Are sufficient details of the sequencing and extraction, software used, and materials provided to allow replication by others?

Yes

Are the rationale for sequencing the genome and the species significance clearly described?

Yes

Are the protocols appropriate and is the work technically sound?

Yes

Reviewer Expertise:

Genomics, Bioinformatics

I confirm that I have read this submission and believe that I have an appropriate level of expertise to confirm that it is of an acceptable scientific standard.

F1000Res. 2023 Jun 20.
Glenn Chang 1

Dear Dr. Richard Challis,

Thank you for reviewing our genome note and providing valuable comments. We have carefully considered your comments and made the necessary revisions to address your concerns.

In particular, we have taken steps to clarify the genome annotation sections. We have made the results of the RefSeq and Ensembl annotation pipelines more distinct in the paper. Additionally, we have provided hyperlinks to both sets of results, allowing readers to access them directly.

Once again, we sincerely appreciate your time and effort in reviewing our genome note. We believe that the changes we have made effectively address your concerns and improve the clarity of our paper.

Associated Data

    This section collects any data citations, data availability statements, or supplementary materials included in this article.

    Data Availability Statement

    Underlying data

    National Centre for Biotechnology Information BioProject: Loggerhead Sea turtle ( Caretta caretta) genome sequencing and assembly, rCarCar2. Accession number: PRJNA826225.

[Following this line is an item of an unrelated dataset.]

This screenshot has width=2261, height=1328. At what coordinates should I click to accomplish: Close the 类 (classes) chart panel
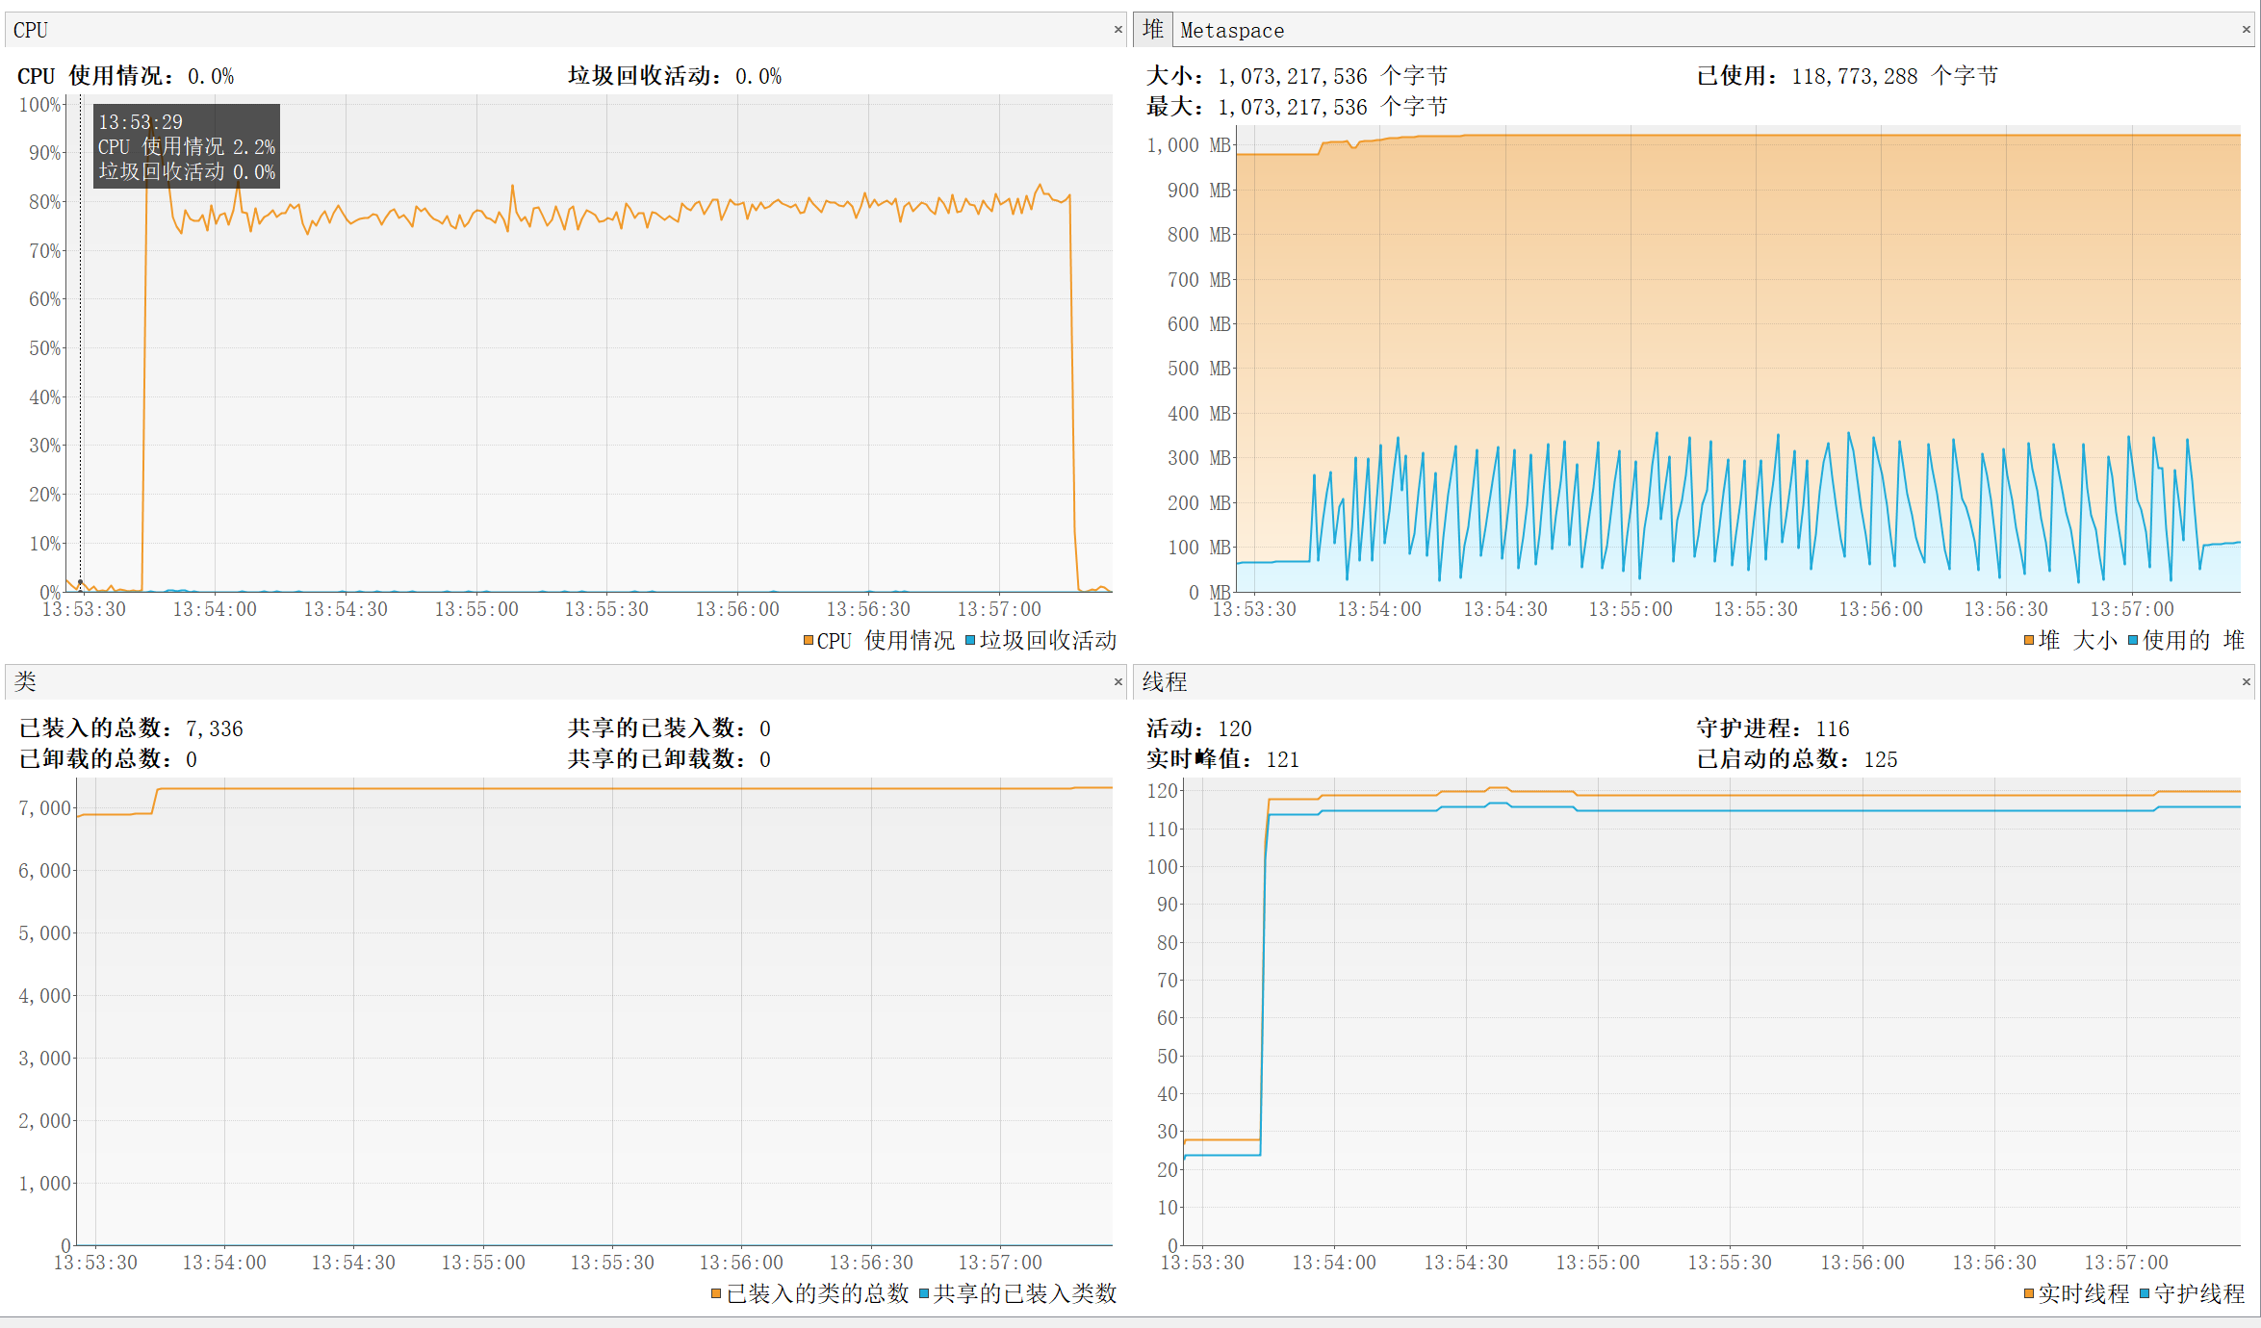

    The genome sequence is released openly for reuse. The C. caretta genome sequencing initiative is part of the Canadian BioGenome Project and CanSeq150 Projects initiatives. All raw sequence data and the assembly have been deposited in INSDC databases. The genome is annotated through the Reference Sequence (RefSeq) database in BioProject accession number PRJNA853764. Raw data and assembly accession identifiers are reported in Table 1.